# Belge bölümü
+++

Erdoğan'ın ilk müsteşarı: Üniversitede özgürlüğü savunmak hepimizin görevi; 28 Şubat'ta dindar öğretim görevlileri atılmıştı!

Erdoğan'ın ilk müsteşarı: Üniversitede özgürlüğü savunmak hepimizin görevi; 28 Şubat'ta dindar öğretim görevlileri atılmıştı!

Cumhurbaşkanı Tayyip Erdoğan'ın başbakanlık görevini üstlendiği dönemdeki ilk Başbakanlık Müsteşarı olan Ömer Dinçer, "üniversitede özgürlüğü savunmanın herkesin görevi olduğunu" hatırlatarak "28 Şubat’ta bütün dindar öğretim üyeleri idari görevlerden alındı; bir üst unvana terfi ettirilmedi. Hiçbirinin, kendi inancını yaşamaktan ve düşüncesini ifade etmekten başka bir talebi olmamıştı" dedi.

Ömer Dinçer'in "Kalem ve kılıç" başlığıyla yayımlanan (13 Şubat 2017) yazısı şöyle:

Büyük İskender’in, “Dünya iki şeyin üstündedir: Kılıç ve kalem. Kılıç, kalemin altındadır. Kalem, öğreticilerin sermayesidir. Uzak ve yakında bulunan bütün insanların görüşü onunla bilinir. İnsanın zamanı dardır, kitaplara bakmazsa olgun bir akla sahip olamaz. Şayet kılıç ve kalem olmasaydı dünya ayakta kalamazdı” dediği rivayet edilir.

Buna göre, kılıçla kalemin ilişkisi dünyanın gidişatını belirler. Tarihten biliniyor ki, kalemi takip eden kılıç medeniyet kurarken, kılıca itaat eden kalem müzmin sorunların sebebi olmuştur.

Sanıyorum 2004 yılının nisan ayının son günleriydi, Üniversitelerarası Kurul (ÜAK) üyeleri, Sayın Başbakan tarafından kabul edildi.

O günlerde 28 Şubat bütün ağırlığıyla hükümetin üzerinde “Demokles’in kılıcı” gibi duruyordu. YÖK Başkanı’nın talimatıyla hiçbir üniversite rektörü veya YÖK üyesi hükümetle temas kurmuyor ve ülke sorunları için oluşturulan heyet ve toplantılara katılmıyordu. Zaten talimat vermeye bile gerek yoktu, toplumda oluşan genel hava hoşgörü ve karşılıklı müzakere yapmaya uygun değildi. AK Parti iktidarına yakın durmak bir yana, çok ortaklı kurulların davetine icabet eden öğretim üyeleri bile töhmet altında bırakılıyordu.

+++

# Veri bölümü
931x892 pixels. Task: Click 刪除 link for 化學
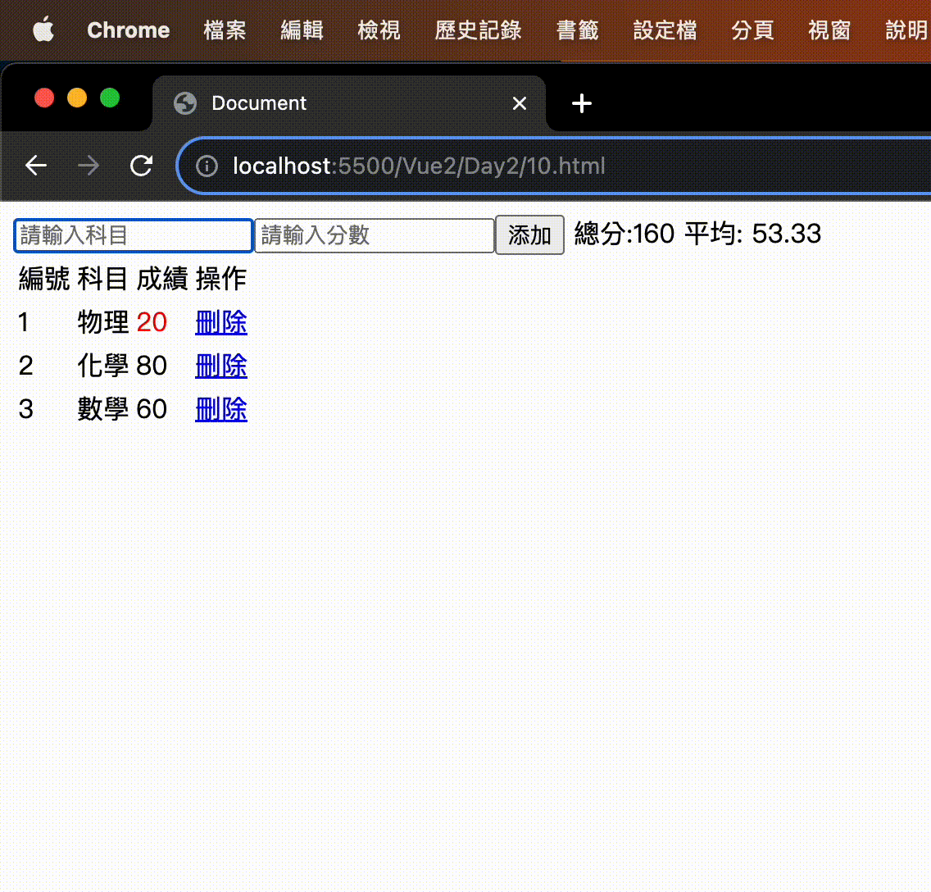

+++

# Problem
Haber metninin "Buna göre, kılıçla" sözleriyle başlayıp "tarafından kabul edildi." sözleriyle biten kısmını, bu son sözler de dahil olmak üzere, hiç değiştirmeden yazın.

# Eksiksiz yanıt
Buna göre, kılıçla kalemin ilişkisi dünyanın gidişatını belirler. Tarihten biliniyor ki, kalemi takip eden kılıç medeniyet kurarken, kılıca itaat eden kalem müzmin sorunların sebebi olmuştur.

Sanıyorum 2004 yılının nisan ayının son günleriydi, Üniversitelerarası Kurul (ÜAK) üyeleri, Sayın Başbakan tarafından kabul edildi.